GFM inverters and regions leading the way in decarbonization
Japan’s Ministry of the Environment is trying to create 100 “decarbonization leading locations,” model cases for local decarbonization efforts, by FY2030. These locations will serve as models for carbon neutrality, with virtually zero CO₂ emissions from electricity consumption in the consumer sector, covering households and the service sector. Along with this, we can expect to see progress in the microgrids that have already been introduced.
That is certainly how Shijo sees the situation. “For the towns and villages that take the lead in decarbonization, the introduction and expansion of renewable energy will be key, and we can expect to see more microgrids in operation. As I explained, GFM inverters will add pseudo inertia to renewable energy and contribute to the stable power supply by microgrids. As we approach fiscal year 2030, we should see more GFM inverters being introduced.
“I would be happy if the GFM inverter evaluation technology developed by Toshiba helps promote microgrids and renewable energy. But the inverter is a means, not an end. What we are doing is establishing an evaluation method so that anyone can evaluate and use GFM inverters.”

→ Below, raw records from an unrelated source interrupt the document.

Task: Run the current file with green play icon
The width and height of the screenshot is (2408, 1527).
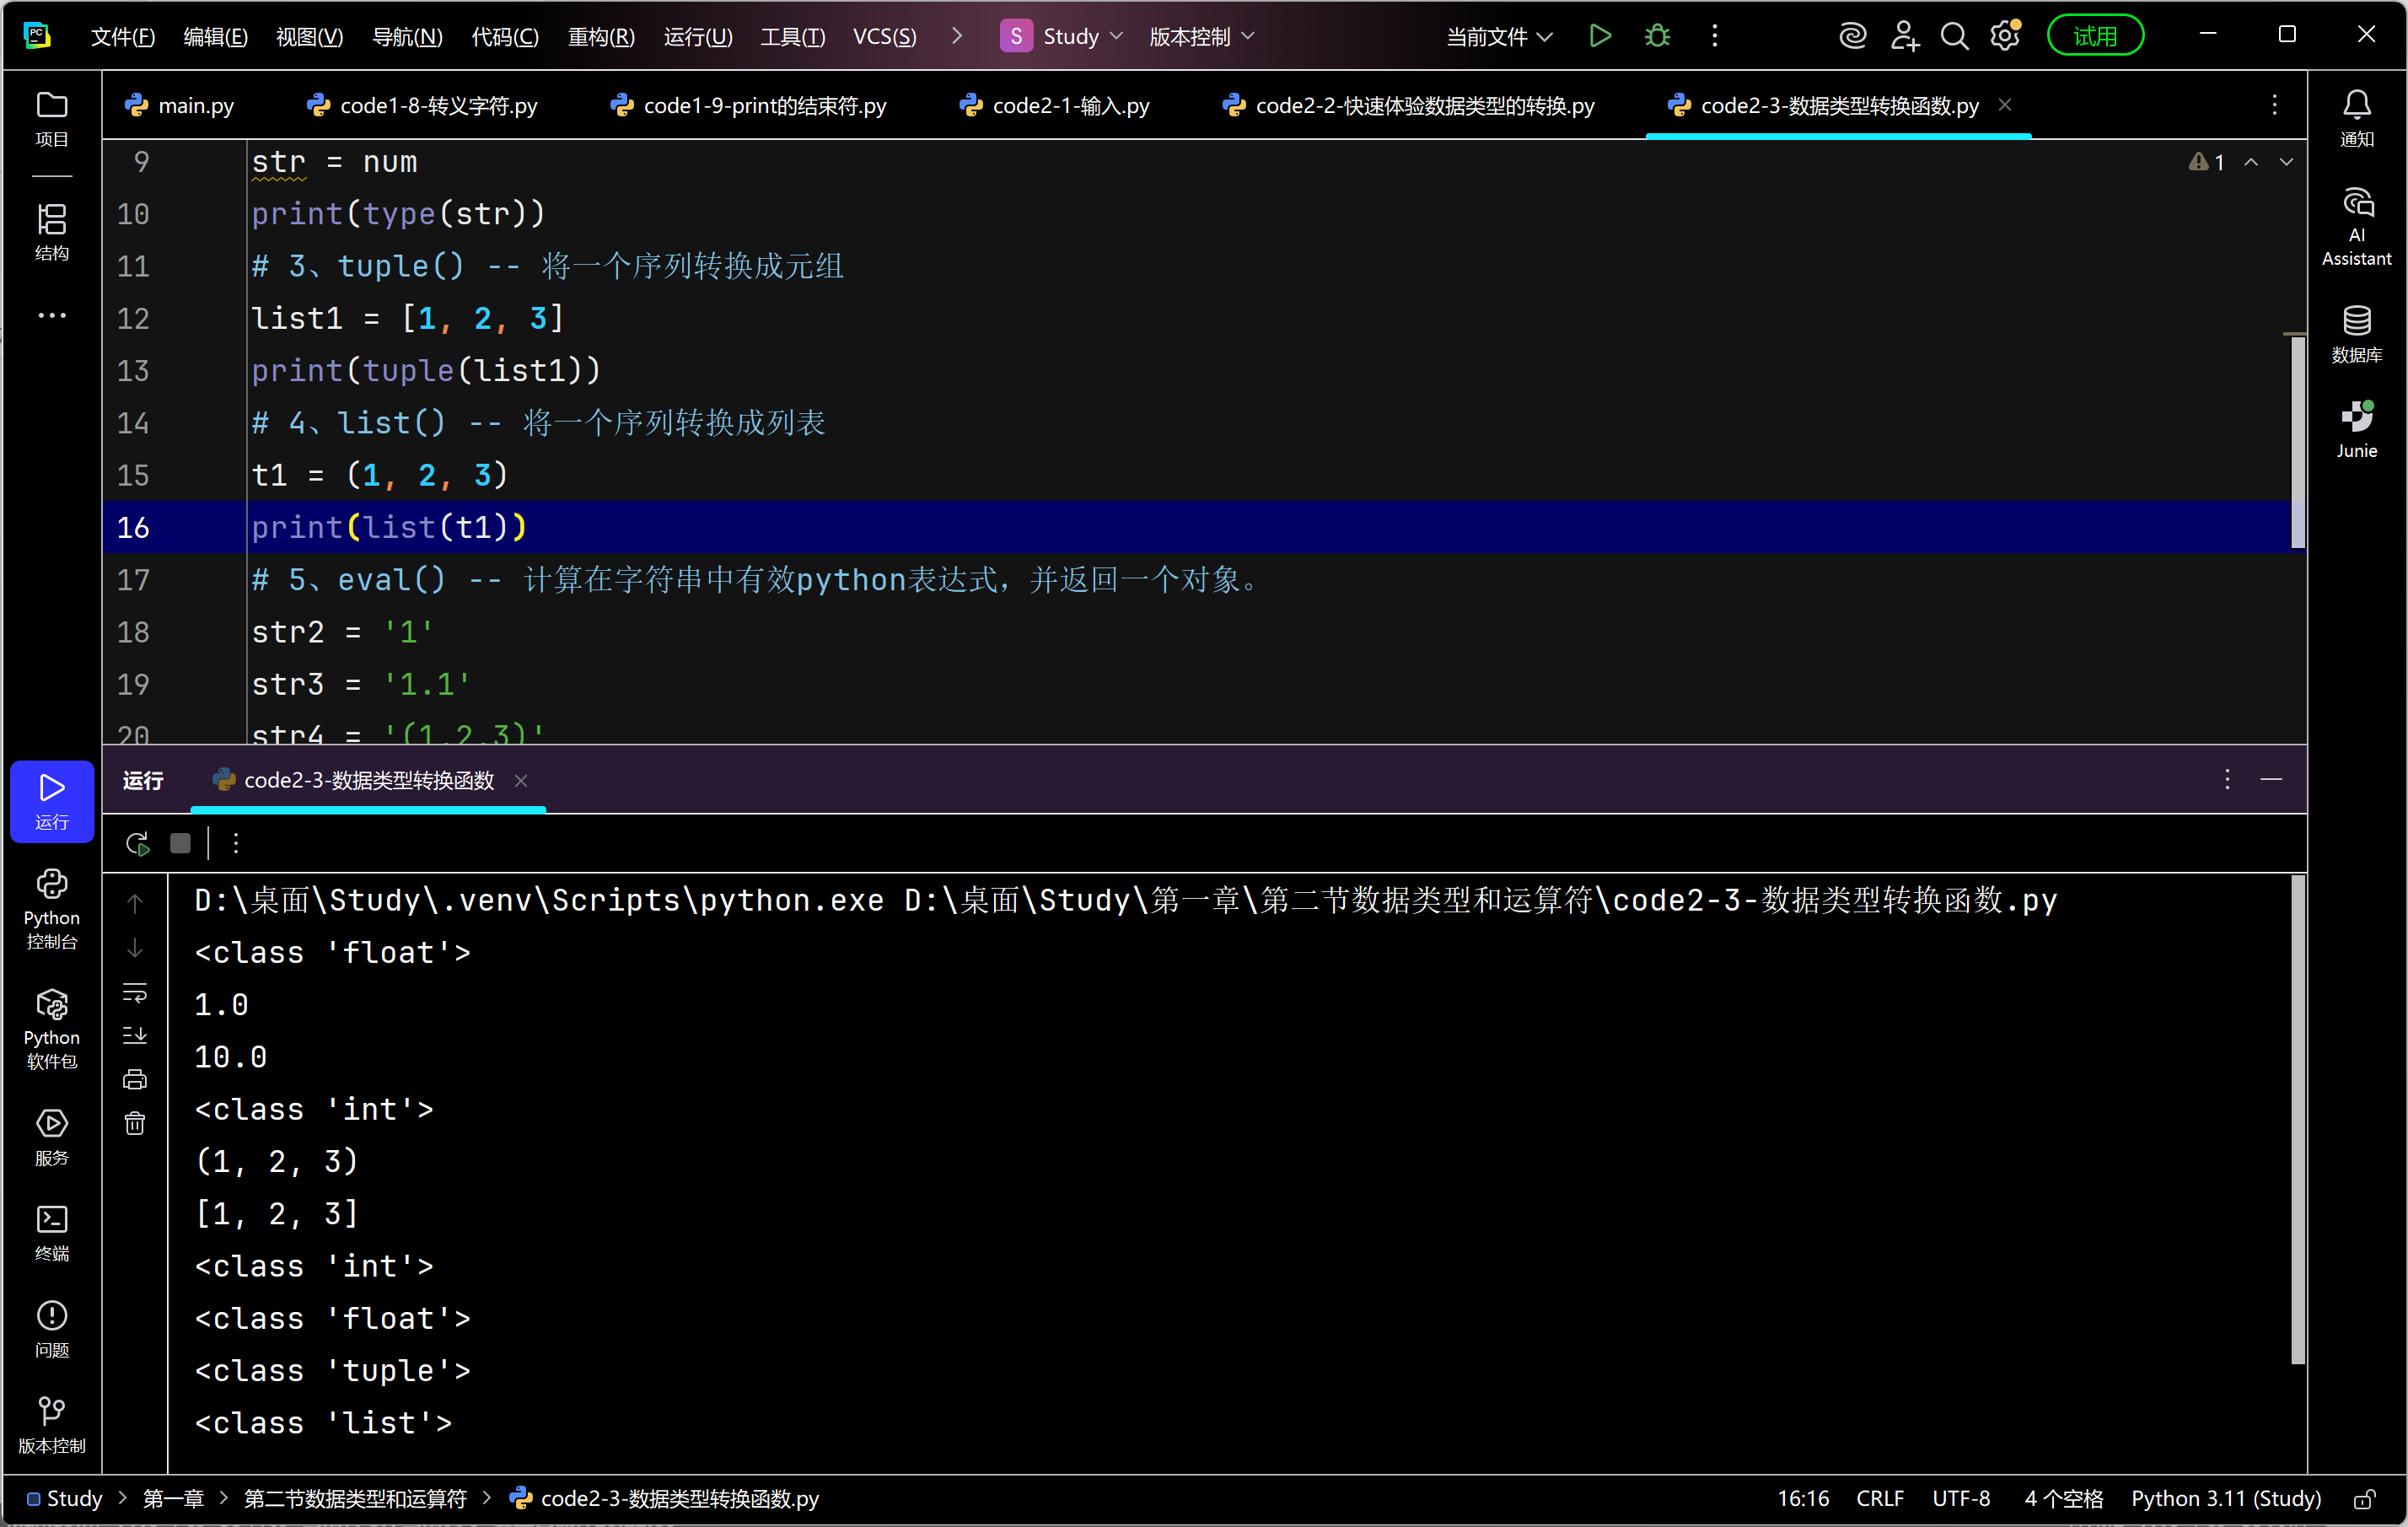Action: click(x=1599, y=37)
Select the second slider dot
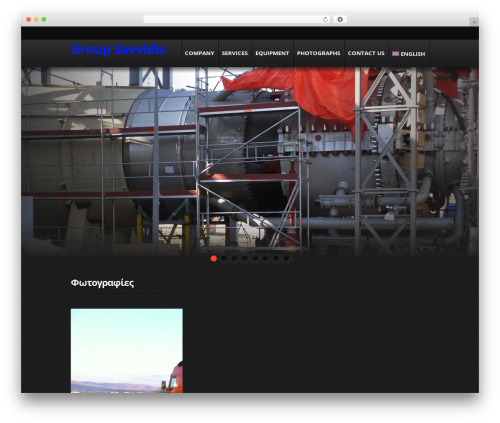Image resolution: width=500 pixels, height=423 pixels. tap(224, 258)
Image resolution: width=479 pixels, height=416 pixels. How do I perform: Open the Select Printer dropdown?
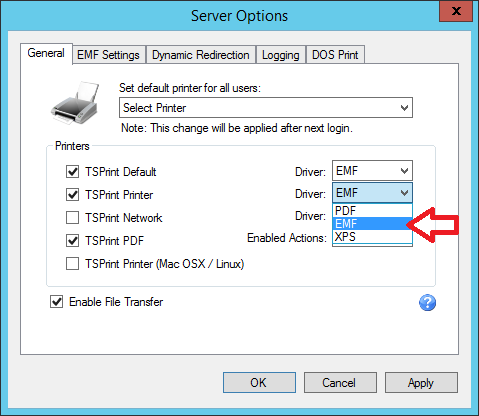(266, 108)
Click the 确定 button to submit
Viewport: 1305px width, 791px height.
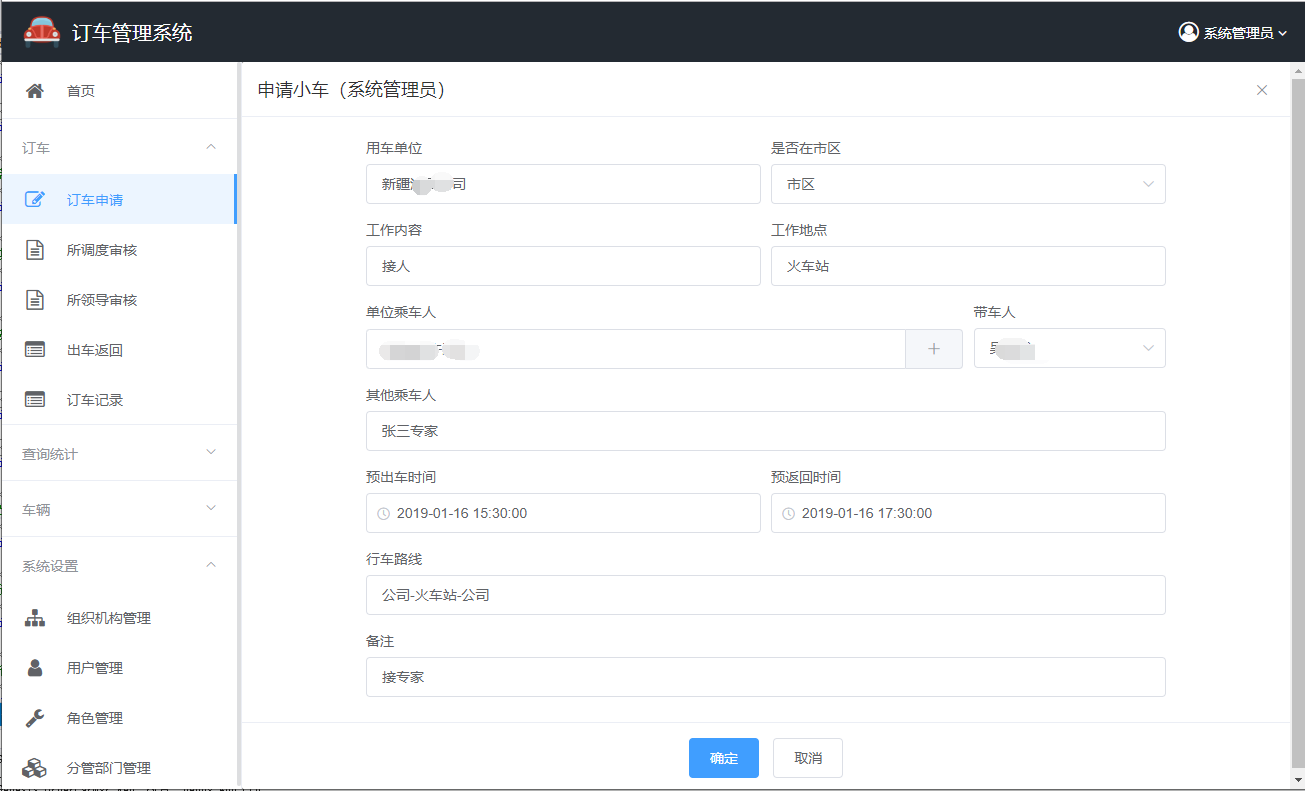(x=723, y=758)
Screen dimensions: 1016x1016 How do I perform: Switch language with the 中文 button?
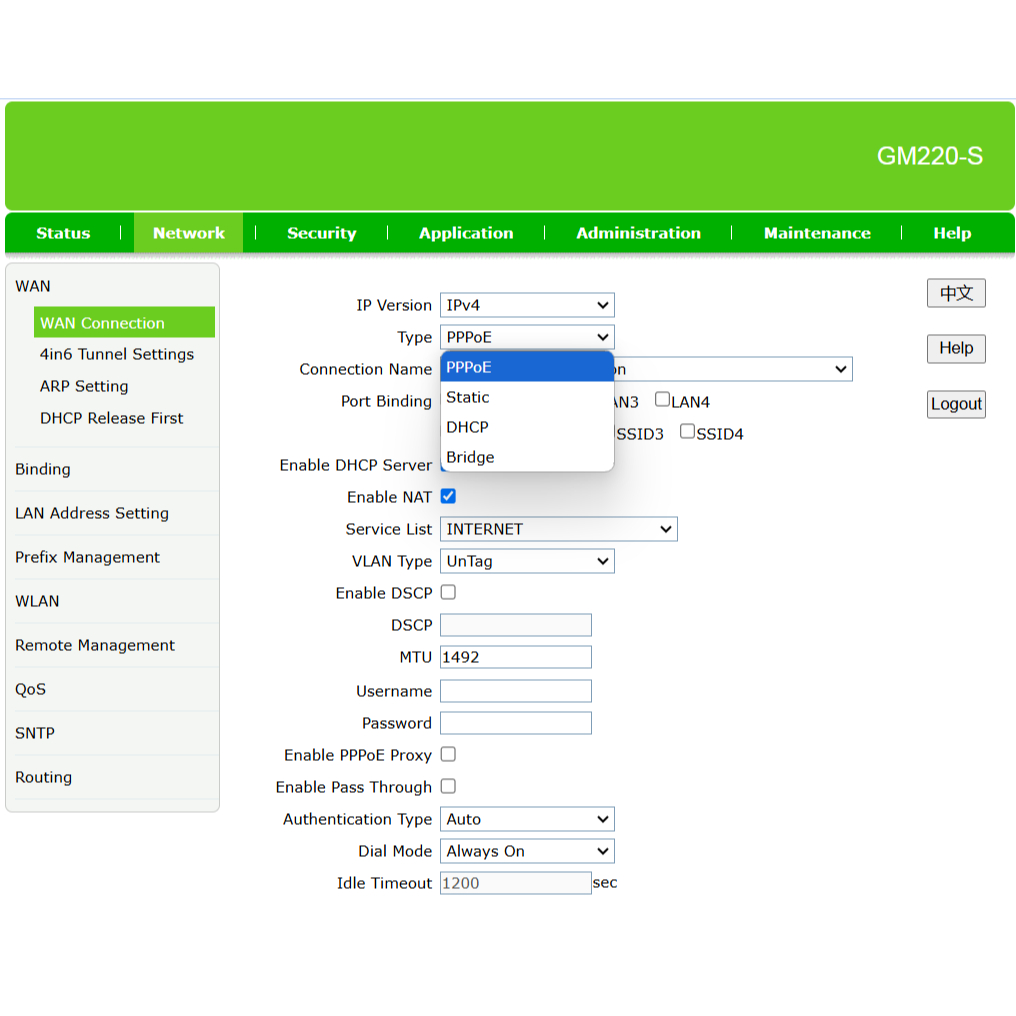(x=956, y=293)
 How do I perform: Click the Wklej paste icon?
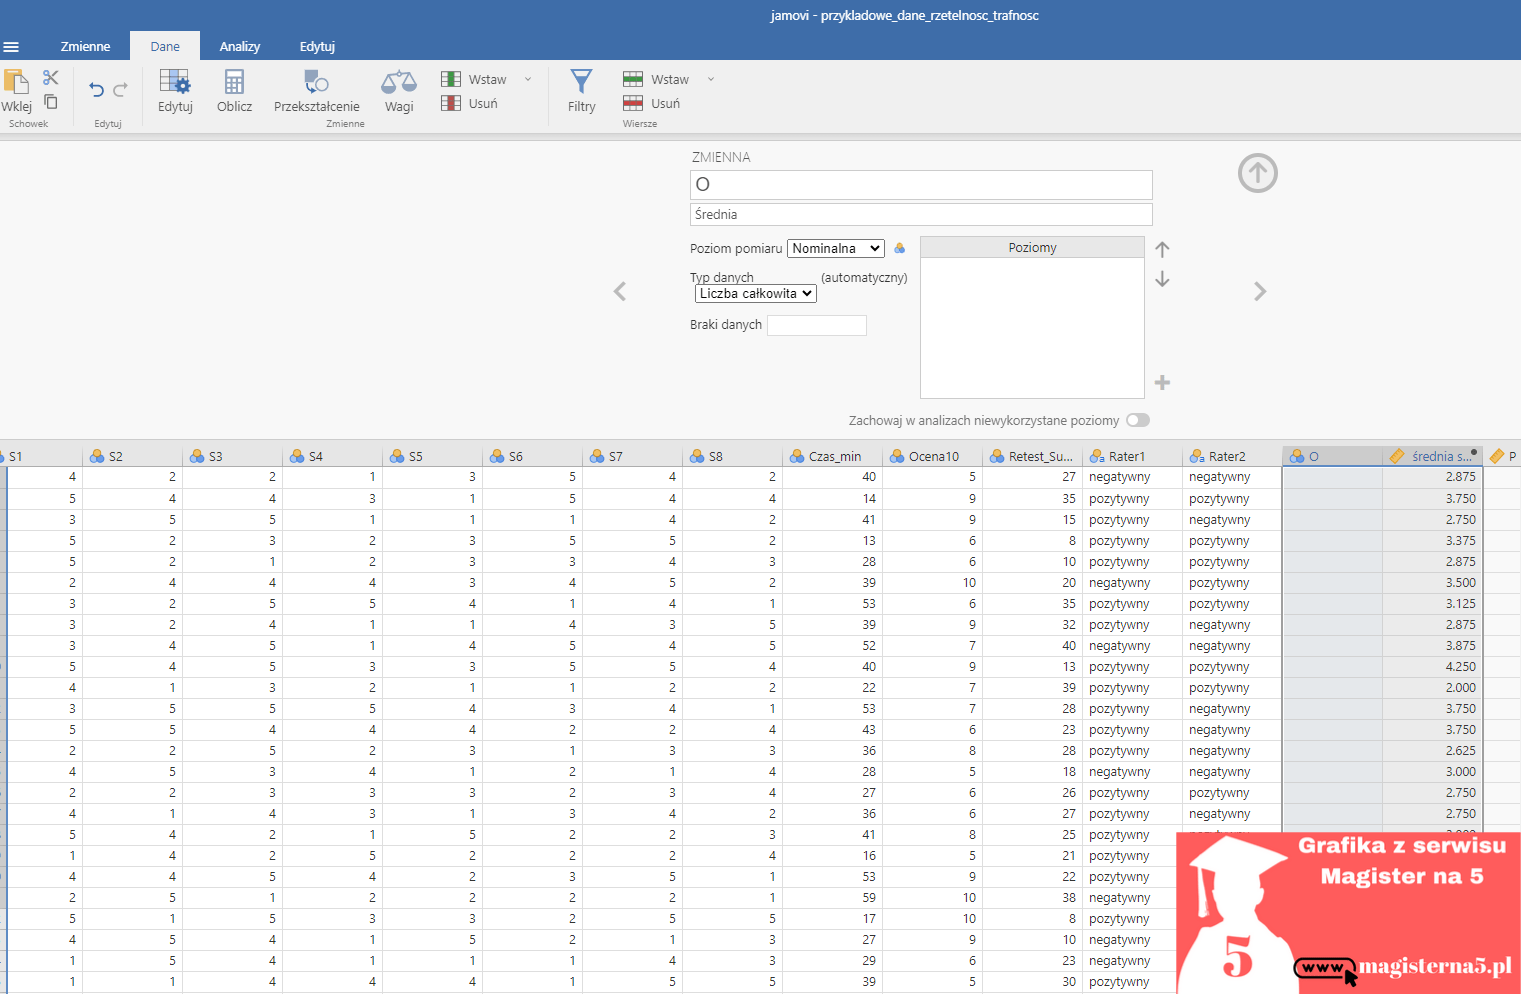click(16, 84)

The wider uptake of renewables is essential for the realization of carbon neutrality. Microgrids are a cornerstone for this, the realization of local power production for local consumption, and an important tool for mitigating disaster risk. There can be little doubt that the evaluation technology for the GFM inverter, the means to stable operation of microgrids, has a leading role to play behind the scenes in supporting local power grids.